Stored records:
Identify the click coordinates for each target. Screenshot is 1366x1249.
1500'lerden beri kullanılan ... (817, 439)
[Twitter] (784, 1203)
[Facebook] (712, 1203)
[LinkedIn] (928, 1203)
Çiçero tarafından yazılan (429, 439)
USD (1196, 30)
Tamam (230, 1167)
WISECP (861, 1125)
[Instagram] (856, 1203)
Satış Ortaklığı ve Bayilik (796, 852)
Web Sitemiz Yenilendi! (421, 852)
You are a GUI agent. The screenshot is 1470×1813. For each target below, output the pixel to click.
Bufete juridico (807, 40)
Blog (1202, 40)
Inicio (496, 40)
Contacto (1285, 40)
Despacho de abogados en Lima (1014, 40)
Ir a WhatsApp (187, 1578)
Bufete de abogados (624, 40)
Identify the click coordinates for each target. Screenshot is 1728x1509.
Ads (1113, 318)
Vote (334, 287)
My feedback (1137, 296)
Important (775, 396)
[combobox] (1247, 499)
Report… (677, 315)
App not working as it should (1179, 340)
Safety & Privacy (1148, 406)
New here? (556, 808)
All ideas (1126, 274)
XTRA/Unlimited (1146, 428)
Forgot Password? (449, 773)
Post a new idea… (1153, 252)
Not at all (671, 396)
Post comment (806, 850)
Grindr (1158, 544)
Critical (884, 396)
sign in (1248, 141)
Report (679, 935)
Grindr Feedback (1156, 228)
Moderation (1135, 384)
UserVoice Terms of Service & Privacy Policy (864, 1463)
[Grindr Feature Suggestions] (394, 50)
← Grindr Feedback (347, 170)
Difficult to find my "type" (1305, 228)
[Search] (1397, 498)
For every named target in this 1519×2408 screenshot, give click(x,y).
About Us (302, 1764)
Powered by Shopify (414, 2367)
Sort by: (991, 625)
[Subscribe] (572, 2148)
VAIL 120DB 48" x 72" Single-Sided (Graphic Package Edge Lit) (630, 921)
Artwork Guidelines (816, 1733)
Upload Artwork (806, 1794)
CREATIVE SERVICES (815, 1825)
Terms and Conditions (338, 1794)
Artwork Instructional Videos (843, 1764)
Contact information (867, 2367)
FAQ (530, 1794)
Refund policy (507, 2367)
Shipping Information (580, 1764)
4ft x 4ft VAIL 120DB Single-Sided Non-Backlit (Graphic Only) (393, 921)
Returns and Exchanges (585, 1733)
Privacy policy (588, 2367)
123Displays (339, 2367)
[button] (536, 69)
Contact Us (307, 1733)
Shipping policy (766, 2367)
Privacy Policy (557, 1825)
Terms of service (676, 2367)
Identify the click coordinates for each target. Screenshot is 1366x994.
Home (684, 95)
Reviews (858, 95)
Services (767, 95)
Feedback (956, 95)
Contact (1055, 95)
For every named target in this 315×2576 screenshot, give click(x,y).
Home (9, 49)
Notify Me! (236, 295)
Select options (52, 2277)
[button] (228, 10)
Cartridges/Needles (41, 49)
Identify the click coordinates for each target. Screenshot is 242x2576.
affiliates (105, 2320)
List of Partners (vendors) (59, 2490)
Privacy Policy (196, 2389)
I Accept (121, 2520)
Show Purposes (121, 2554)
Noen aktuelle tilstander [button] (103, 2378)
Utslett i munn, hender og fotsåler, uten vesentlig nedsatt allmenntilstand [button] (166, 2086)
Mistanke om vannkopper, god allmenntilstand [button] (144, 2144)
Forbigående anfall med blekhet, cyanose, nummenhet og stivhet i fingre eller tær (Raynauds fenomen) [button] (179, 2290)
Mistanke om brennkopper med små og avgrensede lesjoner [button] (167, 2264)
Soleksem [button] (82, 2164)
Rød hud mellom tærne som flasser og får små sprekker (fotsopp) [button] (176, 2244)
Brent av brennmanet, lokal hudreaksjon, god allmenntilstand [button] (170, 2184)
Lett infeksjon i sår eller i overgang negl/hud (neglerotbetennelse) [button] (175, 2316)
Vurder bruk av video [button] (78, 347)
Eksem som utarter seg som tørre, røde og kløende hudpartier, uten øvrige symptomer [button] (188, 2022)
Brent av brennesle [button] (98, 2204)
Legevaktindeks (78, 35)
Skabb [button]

◆ **Activity**
Restate the records above word for word.

◆ **Result of the exercise**
Identify the click coordinates for each target. Screenshot is 1366x1249.
1500'lerden beri kullanılan ... (817, 439)
[Twitter] (784, 1203)
[Facebook] (712, 1203)
[LinkedIn] (928, 1203)
Çiçero tarafından yazılan (429, 439)
USD (1196, 30)
Tamam (230, 1167)
WISECP (861, 1125)
[Instagram] (856, 1203)
Satış Ortaklığı ve Bayilik (796, 852)
Web Sitemiz Yenilendi! (421, 852)
You are a GUI agent. The screenshot is 1470×1813. For each target below, output the pixel to click.
Bufete juridico (807, 40)
Blog (1202, 40)
Inicio (496, 40)
Contacto (1285, 40)
Despacho de abogados en Lima (1014, 40)
Ir a WhatsApp (187, 1578)
Bufete de abogados (624, 40)
Identify the click coordinates for each target. Screenshot is 1728x1509.
Ads (1113, 318)
Vote (334, 287)
My feedback (1137, 296)
Important (775, 396)
[combobox] (1247, 499)
Report… (677, 315)
App not working as it should (1179, 340)
Safety & Privacy (1148, 406)
New here? (556, 808)
All ideas (1126, 274)
XTRA/Unlimited (1146, 428)
Forgot Password? (449, 773)
Post a new idea… (1153, 252)
Not at all (671, 396)
Post comment (806, 850)
Grindr (1158, 544)
Critical (884, 396)
sign in (1248, 141)
Report (679, 935)
Grindr Feedback (1156, 228)
Moderation (1135, 384)
UserVoice Terms of Service & Privacy Policy (864, 1463)
[Grindr Feature Suggestions] (394, 50)
← Grindr Feedback (347, 170)
Difficult to find my "type" (1305, 228)
[Search] (1397, 498)
For every named target in this 1519×2408 screenshot, give click(x,y).
About Us (302, 1764)
Powered by Shopify (414, 2367)
Sort by: (991, 625)
[Subscribe] (572, 2148)
VAIL 120DB 48" x 72" Single-Sided (Graphic Package Edge Lit) (630, 921)
Artwork Guidelines (816, 1733)
Upload Artwork (806, 1794)
CREATIVE SERVICES (815, 1825)
Terms and Conditions (338, 1794)
Artwork Instructional Videos (843, 1764)
Contact information (867, 2367)
FAQ (530, 1794)
Refund policy (507, 2367)
Shipping Information (580, 1764)
4ft x 4ft VAIL 120DB Single-Sided Non-Backlit (Graphic Only) (393, 921)
Returns and Exchanges (585, 1733)
Privacy policy (588, 2367)
123Displays (339, 2367)
[button] (536, 69)
Contact Us (307, 1733)
Shipping policy (766, 2367)
Privacy Policy (557, 1825)
Terms of service (676, 2367)
Identify the click coordinates for each target. Screenshot is 1366x994.
Home (684, 95)
Reviews (858, 95)
Services (767, 95)
Feedback (956, 95)
Contact (1055, 95)
For every named target in this 315×2576 screenshot, give click(x,y).
Home (9, 49)
Notify Me! (236, 295)
Select options (52, 2277)
[button] (228, 10)
Cartridges/Needles (41, 49)
Identify the click coordinates for each target. Screenshot is 242x2576.
affiliates (105, 2320)
List of Partners (vendors) (59, 2490)
Privacy Policy (196, 2389)
I Accept (121, 2520)
Show Purposes (121, 2554)
Noen aktuelle tilstander [button] (103, 2378)
Utslett i munn, hender og fotsåler, uten vesentlig nedsatt allmenntilstand [button] (166, 2086)
Mistanke om vannkopper, god allmenntilstand [button] (144, 2144)
Forbigående anfall med blekhet, cyanose, nummenhet og stivhet i fingre eller tær (Raynauds fenomen) [button] (179, 2290)
Mistanke om brennkopper med små og avgrensede lesjoner [button] (167, 2264)
Soleksem [button] (82, 2164)
Rød hud mellom tærne som flasser og får små sprekker (fotsopp) [button] (176, 2244)
Brent av brennmanet, lokal hudreaksjon, god allmenntilstand [button] (170, 2184)
Lett infeksjon i sår eller i overgang negl/hud (neglerotbetennelse) [button] (175, 2316)
Vurder bruk av video [button] (78, 347)
Eksem som utarter seg som tørre, røde og kløende hudpartier, uten øvrige symptomer [button] (188, 2022)
Brent av brennesle [button] (98, 2204)
Legevaktindeks (78, 35)
Skabb [button]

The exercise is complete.